GMUs and UAs have been grouped and/or defined for the purpose of this Audit into province areas. The concept of groundwater provinces was thought in the 1980s to be a logical basis on which to construct a groundwater management regime, and was used as a comparative unit for the 1985 review of Australia's water resources. In the event, however, this has been found to be impractical and groundwater management units have been defined on a much more detailed basis. Their boundaries are often influenced by, and in large part coincide with, geological features, but are also in large part purely administrative. The concept of groundwater provinces on a regional scale, as suggested by the earlier work, is therefore not regarded as particularly useful, but has been used here so that some comparisons can be made with the 1985 review.

Hydrogeology

The dominating influences on the location and magnitude of groundwater resources in New South Wales are geology, geomorphology and climate. The run-off divide formed by the Great Dividing Range separates the short steep eastwards flowing rivers which flow directly into the Pacific Ocean from the western flowing rivers which have a much longer and more circuitous course to the Southern Ocean as tributaries of the Murray River.

The eastern flowing rivers have, on the whole, had a relatively short period since the last major sea level changes in which to develop, and there has been only a limited development of alluvial deposits. Where such deposits do occur, they commonly grade laterally into unconsolidated estuarine and marine deposits. Consequently the highly productive aquifer systems often associated with alluvial deposits are generally not available in association with these eastern flowing rivers. Extensive, but shallow, alluvial deposits are associated with the Hunter and Richmond Rivers, and in the former case are important sources of groundwater mainly used for irrigation. The other coastal river systems have only limited groundwater resources associated with their alluvial deposits but are used extensively as a stock and domestic source of water especially during droughts.
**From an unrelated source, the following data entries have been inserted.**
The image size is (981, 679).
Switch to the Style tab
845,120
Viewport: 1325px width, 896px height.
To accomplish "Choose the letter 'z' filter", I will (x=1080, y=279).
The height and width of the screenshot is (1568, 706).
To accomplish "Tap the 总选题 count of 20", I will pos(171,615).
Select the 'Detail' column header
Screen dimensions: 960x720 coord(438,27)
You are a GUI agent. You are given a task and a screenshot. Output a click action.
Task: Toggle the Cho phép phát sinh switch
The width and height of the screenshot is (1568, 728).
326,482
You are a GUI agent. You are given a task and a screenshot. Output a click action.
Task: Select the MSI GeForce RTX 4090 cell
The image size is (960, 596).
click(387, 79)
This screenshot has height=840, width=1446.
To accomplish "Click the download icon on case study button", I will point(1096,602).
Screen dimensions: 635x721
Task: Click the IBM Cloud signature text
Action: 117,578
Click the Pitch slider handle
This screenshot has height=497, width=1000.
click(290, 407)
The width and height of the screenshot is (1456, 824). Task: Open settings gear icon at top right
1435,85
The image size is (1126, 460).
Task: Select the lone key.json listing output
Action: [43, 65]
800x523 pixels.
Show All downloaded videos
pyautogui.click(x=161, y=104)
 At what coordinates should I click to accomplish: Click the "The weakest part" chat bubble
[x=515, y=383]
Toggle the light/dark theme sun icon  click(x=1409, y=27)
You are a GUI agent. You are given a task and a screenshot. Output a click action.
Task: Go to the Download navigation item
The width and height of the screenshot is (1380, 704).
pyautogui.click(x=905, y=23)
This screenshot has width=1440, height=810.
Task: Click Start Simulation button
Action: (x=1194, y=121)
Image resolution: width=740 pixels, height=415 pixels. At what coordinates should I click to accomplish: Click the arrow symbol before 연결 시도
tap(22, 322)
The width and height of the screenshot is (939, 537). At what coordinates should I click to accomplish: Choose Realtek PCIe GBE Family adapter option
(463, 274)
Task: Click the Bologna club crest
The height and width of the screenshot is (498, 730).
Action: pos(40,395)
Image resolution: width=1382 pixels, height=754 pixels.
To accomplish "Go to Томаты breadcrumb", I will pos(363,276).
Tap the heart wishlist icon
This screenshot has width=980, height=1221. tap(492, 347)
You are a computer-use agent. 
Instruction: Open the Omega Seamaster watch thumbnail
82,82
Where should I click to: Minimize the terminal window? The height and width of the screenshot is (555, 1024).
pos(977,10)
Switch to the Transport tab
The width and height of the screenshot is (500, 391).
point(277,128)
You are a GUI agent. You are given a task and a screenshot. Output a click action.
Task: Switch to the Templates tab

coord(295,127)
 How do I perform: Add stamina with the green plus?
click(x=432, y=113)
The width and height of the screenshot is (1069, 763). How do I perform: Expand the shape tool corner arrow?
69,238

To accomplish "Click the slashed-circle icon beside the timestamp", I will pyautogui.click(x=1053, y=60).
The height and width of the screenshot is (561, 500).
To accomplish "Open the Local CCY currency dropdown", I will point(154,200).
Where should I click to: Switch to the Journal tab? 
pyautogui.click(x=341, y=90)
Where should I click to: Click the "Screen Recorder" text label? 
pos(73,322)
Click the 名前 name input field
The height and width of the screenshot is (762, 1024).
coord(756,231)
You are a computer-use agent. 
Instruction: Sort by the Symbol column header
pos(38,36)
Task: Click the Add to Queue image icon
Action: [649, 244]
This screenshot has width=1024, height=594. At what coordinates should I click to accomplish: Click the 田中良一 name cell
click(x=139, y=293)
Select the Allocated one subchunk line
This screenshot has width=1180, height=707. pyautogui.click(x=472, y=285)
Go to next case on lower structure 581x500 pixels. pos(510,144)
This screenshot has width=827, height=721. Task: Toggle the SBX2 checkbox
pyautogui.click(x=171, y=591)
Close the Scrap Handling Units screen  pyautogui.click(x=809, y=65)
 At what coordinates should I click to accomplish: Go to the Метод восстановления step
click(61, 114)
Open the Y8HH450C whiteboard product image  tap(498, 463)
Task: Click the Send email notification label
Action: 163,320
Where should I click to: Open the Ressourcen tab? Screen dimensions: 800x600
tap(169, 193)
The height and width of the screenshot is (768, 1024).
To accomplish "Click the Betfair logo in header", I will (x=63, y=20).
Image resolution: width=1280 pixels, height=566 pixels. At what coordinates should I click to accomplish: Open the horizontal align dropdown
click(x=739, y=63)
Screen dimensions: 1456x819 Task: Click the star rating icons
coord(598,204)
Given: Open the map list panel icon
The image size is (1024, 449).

The most productive aquifer systems in the eastern coastal region are the coastal dune deposits, which have been extensively developed along some parts of the coast during a succession of sea level changes. Of particular importance are the Tomago Sand Beds and associated Tomaree and Stockton deposits, which provide an important part of the water supply for Newcastle and surrounding areas.

The western flowing rivers have a much longer route to the sea, with lower gradients across the western slopes and plains. Alluvial deposits have formed extensively along their valley systems, and in the case of the southern rivers, in delta areas where in past times they debouched into the eastern marginal areas of the lakes and swamps of the Murray Basin. A large proportion of these deposits formed during periods when the climate was very humid, resulting in chemical deposition of the products of erosion from the highlands. Under these conditions, quartz grains remain as an inert residual product while all other products of decomposition are soluble and removed as part of the salt load of the rivers. The outcome of this process is the accumulation of thick and extensive deposits of clean quartz gravel and sand, and it is these deposits which form the main aquifers in the westerly flowing river systems in New South Wales.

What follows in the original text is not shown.